> [Excerpt provided]:
Third Culture Kids & Safe Places – Building Home

by | Jul 3, 2018 | Blog | 12 comments

Last week I wrote about Territory and Third Culture Kids. I wrote about how, while TCKs tend to avoid territorialism, I wonder if there isn’t something to be gained by learning how to do territory – how to build safe spaces. I suggested there are three kinds of safe spaces we can build: a physical safe space, a safe community and a safe self. Today I want to further explore how we can build a safe physical space, aka HOME.

Home is a word that can be both beckoning and threatening, and offers both hope and grief. The experience of feeling “at home” is not necessarily a familiar one for many TCKs. After all, many of us lost not one but multiple homes as children, and the promise of impending loss may have impeded our ability to attach ourselves to place, to feel truly “at home”. Even as adults, many of us resist decorating our intimate spaces, citing anti-materialism or minimalist tendencies to mask our underlying belief that we won’t be staying long, so why bother making ourselves “at home”.

Others of us feel completely intimidated by the prospect of building home, finding that the process demands a certain externalisation of our identities – décor acts as an extension of the self, of one’s identity. And that’s fine, except that it’s made a lot harder when our identity is a challenge to express to ourselves, let alone in the language of colour, lighting and scatter cushions!

And yet.

A safe place is one where we are known. A safe place is one where we have investment and a voice. A safe place is one where we know how things work. A safe place nourishes us. A safe place reminds us of who we are. A safe place allows growth as well as protection.

Who doesn’t want this? How can we build a Home that feels like a safe place, especially when we live in the very real knowledge that this might not be our “forever home”, or we struggle with externalising an internally felt identity? It feels like a pretty big job… so let’s break this down.

How can you make Home a safe space today?

> [Record extracts]:
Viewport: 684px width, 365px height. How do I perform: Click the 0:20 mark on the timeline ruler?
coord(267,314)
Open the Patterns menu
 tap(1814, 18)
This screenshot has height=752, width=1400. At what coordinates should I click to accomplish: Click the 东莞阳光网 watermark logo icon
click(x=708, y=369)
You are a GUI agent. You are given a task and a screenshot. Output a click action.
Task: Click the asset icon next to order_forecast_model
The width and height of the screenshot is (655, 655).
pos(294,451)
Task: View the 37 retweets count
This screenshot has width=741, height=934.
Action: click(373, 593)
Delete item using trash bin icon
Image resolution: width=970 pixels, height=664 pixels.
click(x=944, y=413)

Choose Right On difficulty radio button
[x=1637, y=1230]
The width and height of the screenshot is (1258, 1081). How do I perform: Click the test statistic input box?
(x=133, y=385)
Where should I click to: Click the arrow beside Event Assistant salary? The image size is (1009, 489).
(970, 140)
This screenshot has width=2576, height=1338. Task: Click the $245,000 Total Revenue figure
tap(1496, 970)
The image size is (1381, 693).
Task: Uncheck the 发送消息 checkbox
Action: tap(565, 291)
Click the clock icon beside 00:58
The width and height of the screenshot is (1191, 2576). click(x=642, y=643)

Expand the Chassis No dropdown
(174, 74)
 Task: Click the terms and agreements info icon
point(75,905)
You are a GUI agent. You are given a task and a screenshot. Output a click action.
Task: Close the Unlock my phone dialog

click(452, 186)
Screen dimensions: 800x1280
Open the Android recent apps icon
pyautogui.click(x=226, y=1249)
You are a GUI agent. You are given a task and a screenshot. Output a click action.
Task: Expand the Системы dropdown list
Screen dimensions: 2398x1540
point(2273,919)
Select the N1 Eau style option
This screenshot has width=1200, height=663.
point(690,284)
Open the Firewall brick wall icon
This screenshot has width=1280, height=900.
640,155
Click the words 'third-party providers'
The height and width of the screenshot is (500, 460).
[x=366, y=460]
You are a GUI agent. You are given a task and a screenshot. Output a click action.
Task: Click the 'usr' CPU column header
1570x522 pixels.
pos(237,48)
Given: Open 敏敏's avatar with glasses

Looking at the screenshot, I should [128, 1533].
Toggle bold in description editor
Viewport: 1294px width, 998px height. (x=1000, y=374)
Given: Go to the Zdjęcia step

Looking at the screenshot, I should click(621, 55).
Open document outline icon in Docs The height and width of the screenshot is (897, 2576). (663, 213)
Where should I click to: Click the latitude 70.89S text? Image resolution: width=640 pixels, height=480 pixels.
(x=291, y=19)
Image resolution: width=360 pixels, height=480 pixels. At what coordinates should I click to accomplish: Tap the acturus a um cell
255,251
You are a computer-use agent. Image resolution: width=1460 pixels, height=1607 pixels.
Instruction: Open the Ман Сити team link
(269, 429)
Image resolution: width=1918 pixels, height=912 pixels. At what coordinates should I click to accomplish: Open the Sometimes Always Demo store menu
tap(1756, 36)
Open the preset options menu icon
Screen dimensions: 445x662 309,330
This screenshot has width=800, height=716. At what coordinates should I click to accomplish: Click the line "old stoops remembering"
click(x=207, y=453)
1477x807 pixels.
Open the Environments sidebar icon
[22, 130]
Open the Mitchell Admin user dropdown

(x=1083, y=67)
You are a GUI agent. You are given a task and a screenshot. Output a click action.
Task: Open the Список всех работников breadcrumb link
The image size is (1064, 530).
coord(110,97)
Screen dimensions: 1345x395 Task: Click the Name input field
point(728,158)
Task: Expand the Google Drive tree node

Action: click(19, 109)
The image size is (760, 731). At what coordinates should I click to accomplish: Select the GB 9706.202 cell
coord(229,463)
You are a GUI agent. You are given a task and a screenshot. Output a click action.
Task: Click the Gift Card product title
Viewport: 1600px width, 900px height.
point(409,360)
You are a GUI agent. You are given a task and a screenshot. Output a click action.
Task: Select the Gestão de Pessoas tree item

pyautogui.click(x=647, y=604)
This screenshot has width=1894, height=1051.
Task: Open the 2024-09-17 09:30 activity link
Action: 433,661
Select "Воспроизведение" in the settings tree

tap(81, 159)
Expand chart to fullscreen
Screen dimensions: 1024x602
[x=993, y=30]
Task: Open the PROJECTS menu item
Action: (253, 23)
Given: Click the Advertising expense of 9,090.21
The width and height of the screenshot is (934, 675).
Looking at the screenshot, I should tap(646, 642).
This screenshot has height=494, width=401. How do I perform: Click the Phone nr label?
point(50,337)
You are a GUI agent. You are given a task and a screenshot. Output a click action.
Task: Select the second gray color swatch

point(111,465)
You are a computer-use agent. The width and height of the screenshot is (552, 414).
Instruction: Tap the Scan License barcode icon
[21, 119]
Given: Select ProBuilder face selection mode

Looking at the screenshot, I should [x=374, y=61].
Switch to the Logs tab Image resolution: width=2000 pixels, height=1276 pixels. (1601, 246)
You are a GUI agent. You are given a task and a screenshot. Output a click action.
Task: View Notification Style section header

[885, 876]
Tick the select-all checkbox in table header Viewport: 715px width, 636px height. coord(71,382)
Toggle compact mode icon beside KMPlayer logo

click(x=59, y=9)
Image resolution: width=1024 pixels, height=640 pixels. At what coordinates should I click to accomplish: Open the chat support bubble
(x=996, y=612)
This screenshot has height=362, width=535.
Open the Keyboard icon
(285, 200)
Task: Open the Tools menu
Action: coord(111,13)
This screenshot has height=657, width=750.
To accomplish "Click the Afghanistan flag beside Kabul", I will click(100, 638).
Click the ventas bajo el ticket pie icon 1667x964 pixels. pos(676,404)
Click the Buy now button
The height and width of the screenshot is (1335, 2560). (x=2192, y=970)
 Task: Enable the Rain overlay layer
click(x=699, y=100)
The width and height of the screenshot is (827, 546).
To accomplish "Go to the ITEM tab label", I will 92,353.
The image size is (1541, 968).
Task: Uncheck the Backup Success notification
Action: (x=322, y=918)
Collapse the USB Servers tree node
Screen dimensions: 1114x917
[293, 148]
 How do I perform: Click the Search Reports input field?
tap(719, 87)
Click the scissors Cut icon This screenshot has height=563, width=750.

> [Work instructions]:
**1)** According to the blog post on building home, what three kinds of safe spaces does the writer suggest can be built?
**2)** Extend the blog post on building home by writing the passage that follows its closing question, "How can you make Home a safe space today?"

> [Answers per task]:
**1)** A physical safe space, a safe community and a safe self.

**2)**
Identify a corner of your home that you feel calm and peaceful in. Maybe there isn’t one, so create one. It doesn’t need to be big, just a little niche that you can come to when “out there” feels overwhelming.

Now, can you gather together 5-7 objects that reflect chapters in your story? Perhaps they are ornaments or items from other homes, other places that are dear to you. Perhaps you can add candles or incense whose scent feel cosy or reminiscent of other times and places. Add pictures or images (print them off to make them ‘physical’ that remind you who you are, and where you have come from. Maybe you are a quotes person – add words that ground and inspire you.

Arrange these in a way that pleases your eye. If you don’t feel able to leave them out when you aren’t in your space, find a basket that can keep them safe until you can get them out again.

Now, you know how comfort food works… when you are feeling little or vulnerable or overwhelmed, we reach for the food. Now reach for this space in those moments. Or build them into your daily routine, beginning the morning there, with a journal or some music. Or retreat to them for rest, reflection. Drink your favourite drink there, slowly just being at home.

In this way, you can create a small safe space in your home today – you have conquered a corner of your habitat and made it HOME.

How can you make Home a safe space this week?

Does your home feel unwieldy or resistant to your efforts to ‘own’ it? You aren’t entirely sure it works, in the sense that systems don’t seem to flow or you are fighting to make it work for you? It isn’t serving you or the needs of your life?

Take 10 minutes to jot down, room by room, what doesn’t seem to work. Note the areas of particular chaos, or which activities in each room feel frustrated. Which closets raise your blood pressure just with the opening of the doors? To which cupboards to things go to die? Which walls are depressingly bare? List them all, room by room.

Now tackle one. Just one. Bend it to your will and make it yours. Make it work for you. Decorate it, fix it, reorganise it. Throw stuff out, buy new stuff to change its look. Then do another one from your list next week, and so on. You can gain territory one foot at a time, and one area at a time too.

How can you make your Home a safe space this month?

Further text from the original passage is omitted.